• _MATERIAL SHOWN_

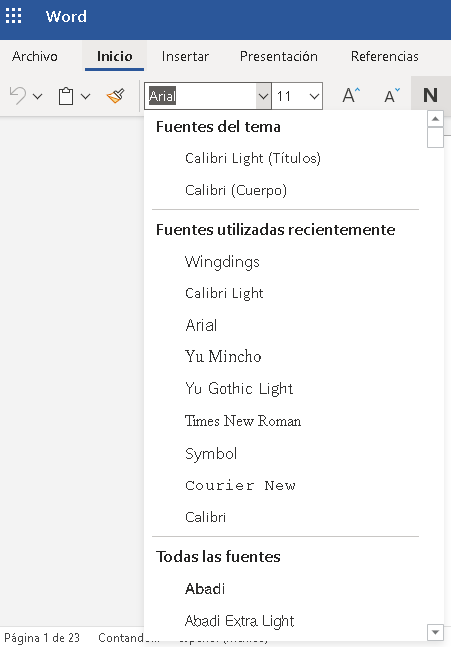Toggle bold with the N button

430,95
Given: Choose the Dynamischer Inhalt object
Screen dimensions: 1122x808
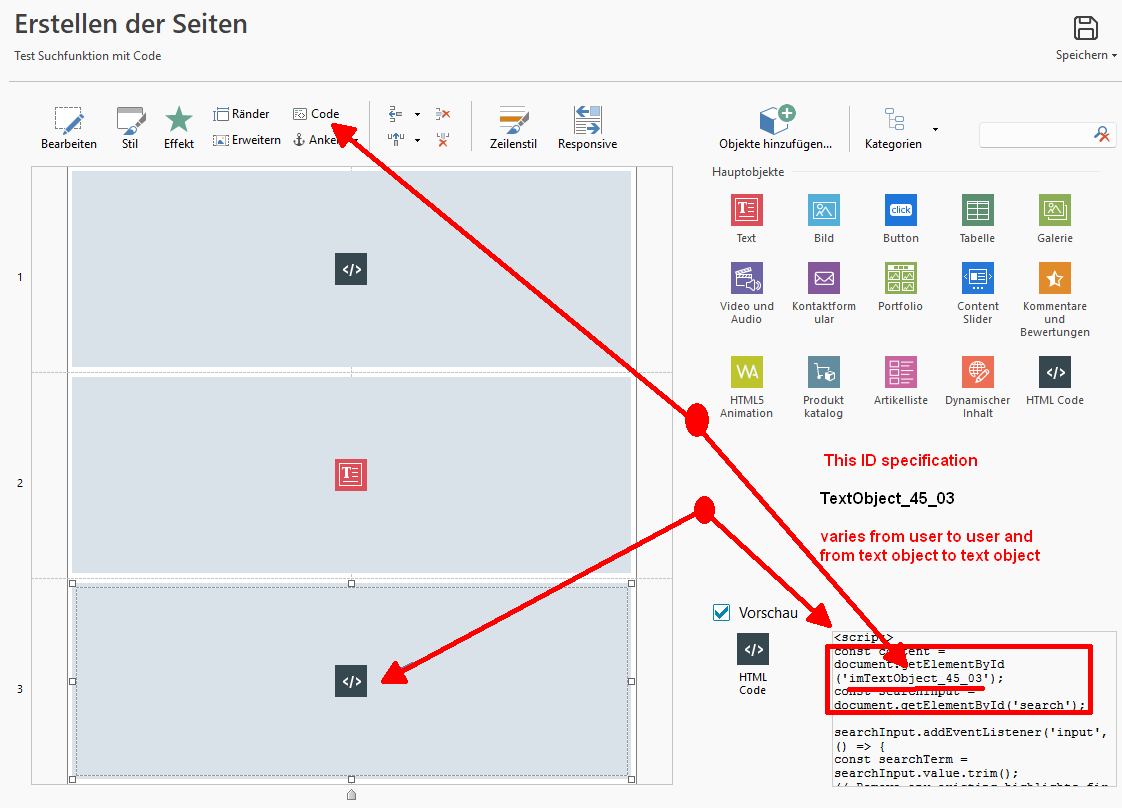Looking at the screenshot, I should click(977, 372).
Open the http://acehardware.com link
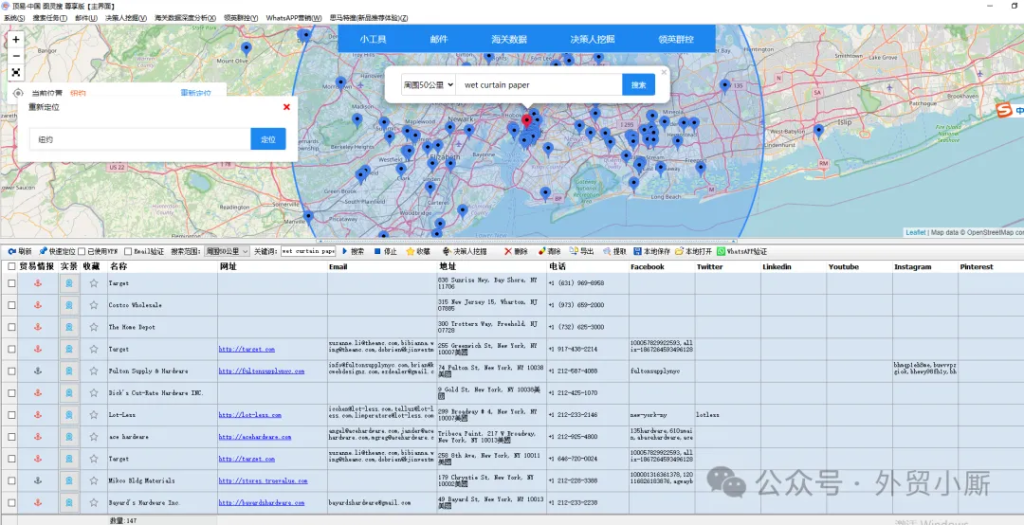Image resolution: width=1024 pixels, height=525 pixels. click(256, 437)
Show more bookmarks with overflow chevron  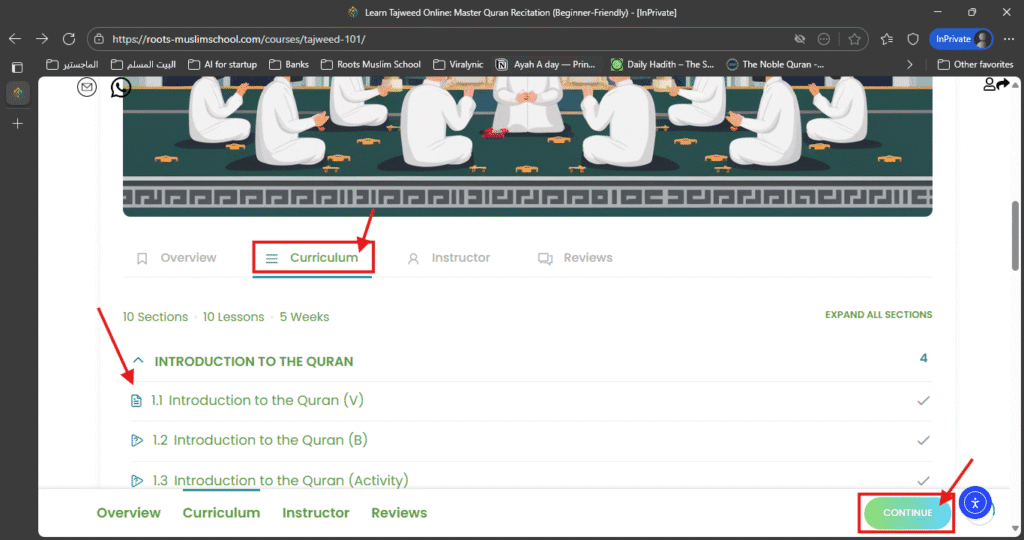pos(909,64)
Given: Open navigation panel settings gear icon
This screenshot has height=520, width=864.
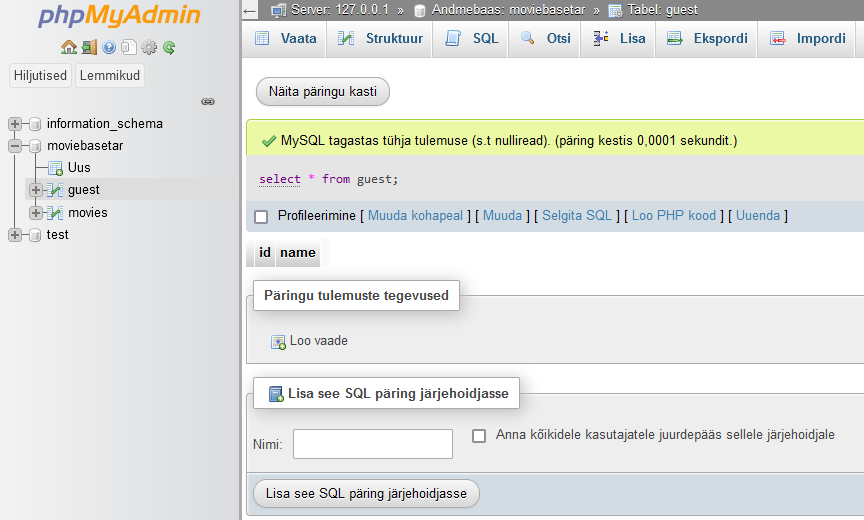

• _YOUR GOAL_
Scan the entries above for the word "Given", then copy every line in which it occurs.

• _SOLUTION TO THIS EXERCISE_
Given: Choose the Dynamischer Inhalt object
Given: Open navigation panel settings gear icon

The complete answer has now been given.